Dida Sampaio/Estadão
Dida Sampaio/Estadão

Jorge Viana nega que vá renunciar à presidência do Senado caso Renan seja afastado: 'absurdo'

Segundo o petista, boato de que poderia deixar o cargo teria surgido após conversas com integrantes da bancada do PMDB; com eventual renúncia e saída do peemedebista, quem assumiria o comando da Casa seria Romero Jucá

Erich Decat, O Estado de S.Paulo

07 Dezembro 2016 | 10h56

BRASÍLIA - O vice-presidente do Senado, Jorge Viana (PT-AC), classificou nesta quarta-feira, 7, como um "absurdo" a possibilidade de ele renunciar ao posto e consequentemente ao comando da Casa, caso o plenário do Supremo Tribunal Federal (STF) decida pelo afastamento do presidente da Casa Renan Calheiros (PMDB-AL). Viana afirmou ainda que "errou feio" quem fez está afirmação.

"Nunca cogitei renunciar à vice ou se for o caso à presidência. Isso é um absurdo, nunca pensei nisso. Hoje é dia de se ter calma", afirmou Viana ao Estado.

Segundo ele, a informação de que poderia deixar o posto para não ter que decidir sobre a retirada da pauta de votações da Proposta de Emenda à Constituição que estabelece um teto para os gastos públicos, prevista para ocorrer na terça-feira, dia 13 teria surgido após conversas com integrantes da bancada do PMDB. "Conversei e daí já colocam na manchete que tiveram a impressão de que iria renunciar. Nunca pensei nisso", reiterou o senador do Acre.

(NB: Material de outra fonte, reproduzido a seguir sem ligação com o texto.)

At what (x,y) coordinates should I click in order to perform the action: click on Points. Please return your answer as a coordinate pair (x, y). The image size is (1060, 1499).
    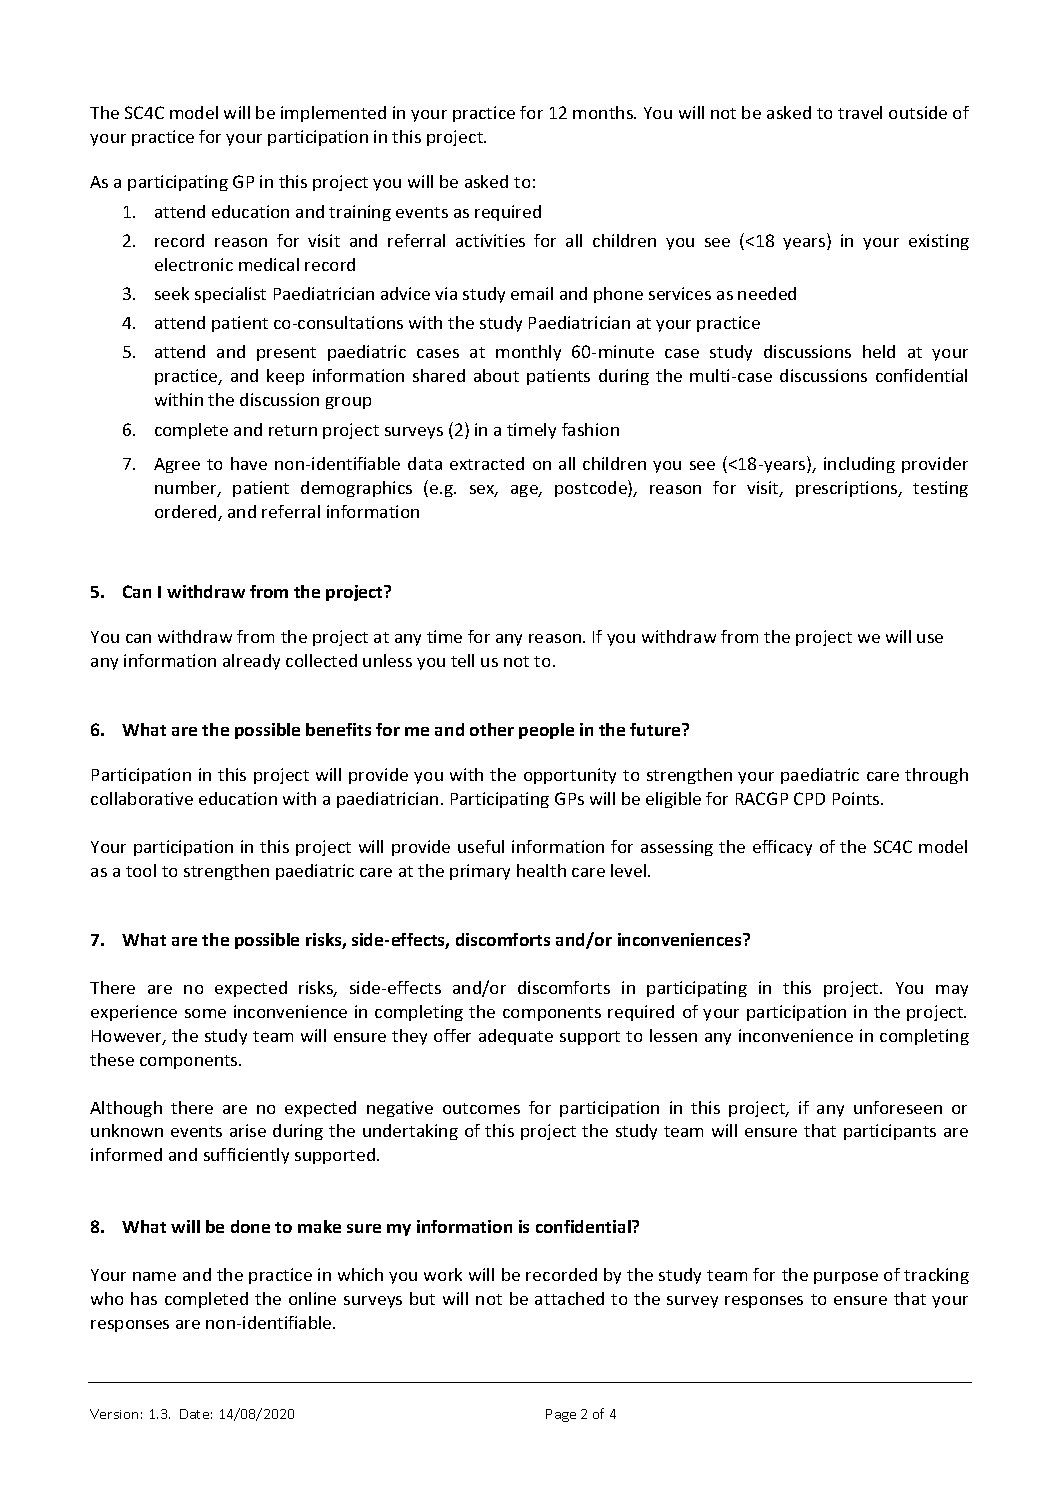
    Looking at the image, I should click on (857, 798).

Caso Viana renunciasse, o comando do Senado poderia ficar com um dos principais aliados do governo do presidente Michel Temer, o senador Romero Jucá (PMDB-RR), que é o segundo-vice da Casa. Para os petistas, não existe "a menor possibilidade" de Viana renunciar e esta informação teria sido ventilada pelo próprio Jucá.

Em reunião realizada na terça-feira, 6, com integrantes da bancada do PT do Senado e da Câmara, o presidente nacional da legenda, Rui Falcão, ressaltou que o partido não iria abrir mão de comandar o Senado caso o STF confirme o afastamento de Renan em sessão prevista para ocorrer na tarde desta quarta-feira.

O posicionamento de Falcão ocorreu após circular a informação de que Viana teria cogitado, em conversas com Renan e outros integrantes da bancada do PMDB, convocar novas eleições para o comando da Casa. Tal possibilidade não está prevista no regimento interno da Casa, segundo integrantes da Mesa Diretora. 

Pressão. Em meio ao agravamento da crise política, integrantes da cúpula do PT também passaram a pressionar Viana para que ele não dê andamento à pauta econômica construída pelo governo Temer e prevista para ser votada nos próximos dias na Casa.

A reunião dessa terça de Falcão com os congressistas do PT também serviu para afinar o discurso. Entre os projetos de maior interesse do governo que deve ser alvo de resistência dos petistas está a Proposta de Emenda à Constituição que estabelece limite de gastos públicos, a PEC do Teto. A expectativa é de que a votação do segundo turno da PEC ocorra na próxima terça-feira, 13. 

A estratégia da bancada do PT, desenhada na noite de segunda-feira, 5, é aproveitar o "caos institucional" e travar o calendário de votação da proposta. Uma das atitutdes estudadas seria não convocar sessões no plenário para que não se conte prazo de discussão da proposta. Em declarações públicas Viana tem ressaltado, contudo, que teria dificuldades de não cumprir uma agenda pré-definida pelos demais líderes da Casa.